Is it normal for a doctor's office to charge you your co-pay amount, and to not automatically send you a refund if the allowed charge ends up being less than the co-pay?

don' wan' go2bed...

Wednesday, October 29th, 2003 09:46 pm
darkoshi: (Default)
eh. words not forming well. thoughts not. not for replies. but for my own incogniz... inconceiv... inconstrue... contemplative non-sensical... yeah whatever, post, yeah. makeup is a pain. putting nail polish on is a pain. waiting for it to dry... lipstick gets ingested, doesn't it? you eat something, and it ends up swallowed. got some blue stick for tomorrow i guess. seems an odd idea to wear it. wanted black really. but you put it on, and it will end up some where else. in the food. or smudged off. and the polish will scrape off. a pain, not being able to use one's nails like normal. blech. and all this stuff for no good reason. novelty novelty difference whatever. poor little doggy. poor little me. this is what i do when i should get ready for bed. scope creep! scope creep! yee-haw, not mission creep, no.

i don't have a face yet. and i need two. for the jackolantern and the waterlantern. tiny jack. oh dearie. hmmm. shoo-bop, dippity do-bop. hmmmmtired. this is what i do. because. the fumes. my eyes. i can't cope. scope creep! my eyes can't cope. my poor little eyes and me and the world. the cost of health coverage has risen 15% each year for the last 4 years. ain't that a thought. 60 percent in 4 years. blech. friggin doctors. and insurance companies. i write programs for ins. co.'s. yep. i make lotsa money. yep. but my eyes can't take it. i'll end up with glasses. or whatever. maybe. whatever.
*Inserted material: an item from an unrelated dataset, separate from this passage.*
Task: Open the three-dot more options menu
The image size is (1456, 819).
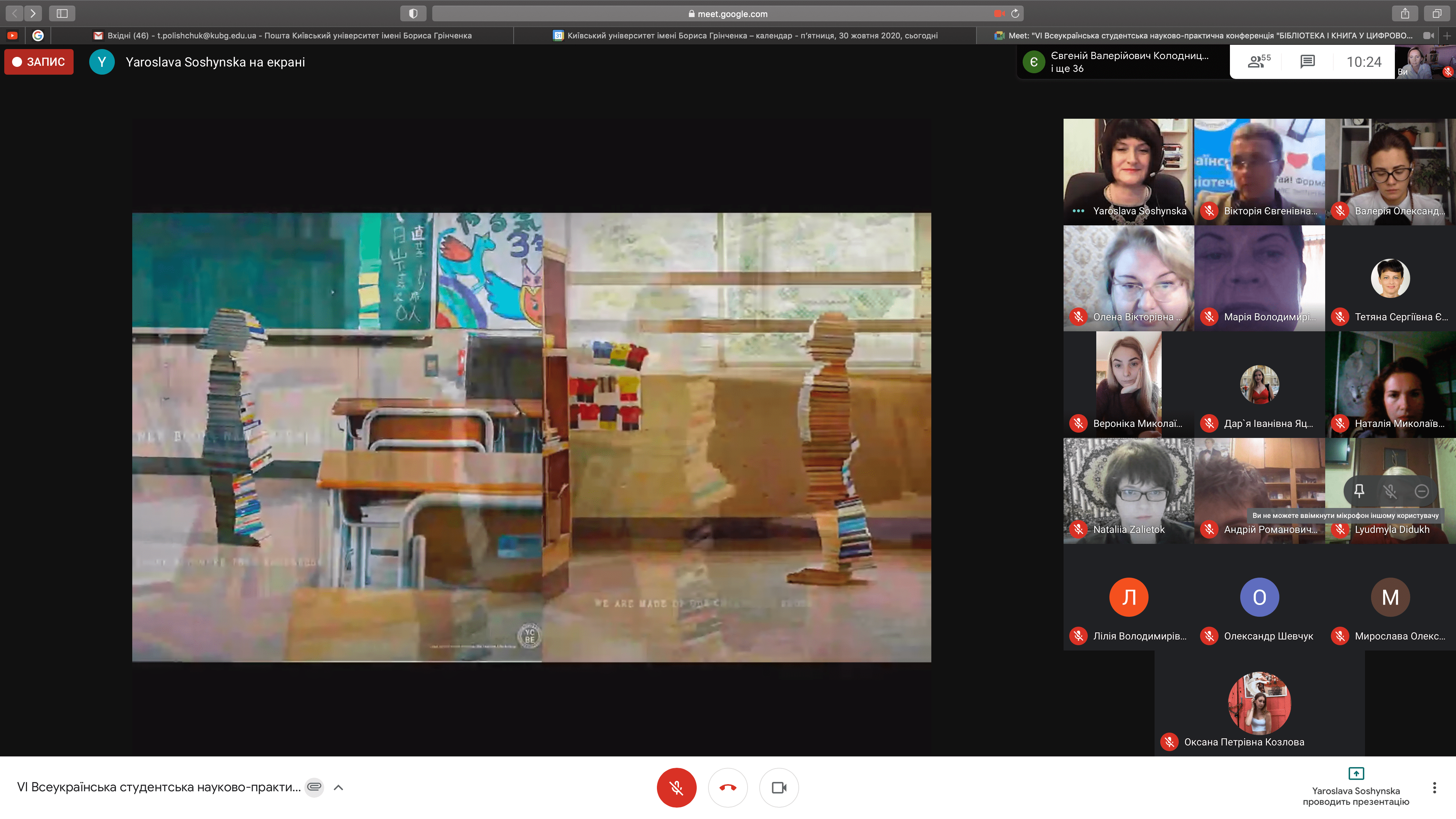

this is what i do. when it is easier not to get up. it's not warm.the lights are pretty. i have a hollow watermelon and a hollow little pumpkin. waiting for their faces. any i don't have any. yet. maybe i'll find some from last year's over...ideas.

i had a dream... i'm sure. yo yo. i had a yo-yo. i still do. green butterfly. and my glow-in-the-dark frisbee.
MOONLIGHTER 110 G. MODEL FRISBEE BRAND FLYING DISK.
1975 Wham-O Mfg. Co. San Gabriel, Calif. U.S.Pat.No.3359678.
yeah. who else got one of them? "For night time play"!

mhmmm. thank you for your attention. good night.